Coca-Cola and its bottling partner, Coca-Cola Europacific Partners (CCEP), are grappling with cyberattack claims from two distinct hacking groups, Everest and Gehenna. The Everest ransomware group has announced that it breached Coca-Cola’s systems, claiming to have access to sensitive internal documents and personal information of 959 employees. These claims have been substantiated by screenshots shared on their dark web leak site, indicating that the breach may specifically impact Coca-Cola’s operations in the Middle East, particularly its Dubai office at the Dubai Airport Free Zone.
Among the leaked information are visa and passport scans, salary data, and other human resources-related records. Agnidipta Sarkar, Vice President of CISO Advisory at ColorTokens, commented on the situation, noting that if the attack is genuine, it raises questions about the effectiveness of Coca-Cola’s cybersecurity investments. He indicated that initial research suggests the attackers employed tactics such as credential harvesting and targeting Active Directory.
In a separate but related incident, Gehenna has claimed to have breached CCEP’s Salesforce dashboard, reportedly exfiltrating over 23 million records containing sensitive customer relationship management data. This data includes approximately 7.5 million Salesforce account records, 9.5 million customer service cases, and numerous product records dating back to 2016. Gehenna has shared samples of the data on a public data breach forum, demonstrating the seriousness of their claims.
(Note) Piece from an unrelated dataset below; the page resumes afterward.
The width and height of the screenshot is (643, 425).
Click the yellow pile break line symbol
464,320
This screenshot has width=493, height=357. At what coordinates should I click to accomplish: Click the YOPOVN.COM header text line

Both threat groups are leveraging contrasting tactics—ransomware extortion by Everest and data leak-based pressure by Gehenna—while targeting large corporations like Coca-Cola that manage extensive customer and employee data. Industry experts, including John Bambenek, President of Bambenek Consulting, emphasize the increasing risks associated with cloud platforms, suggesting that organizations need to enhance security visibility and detection methods to mitigate these threats. As Coca-Cola and CCEP move forward, no public confirmation of the breaches has been made at this time.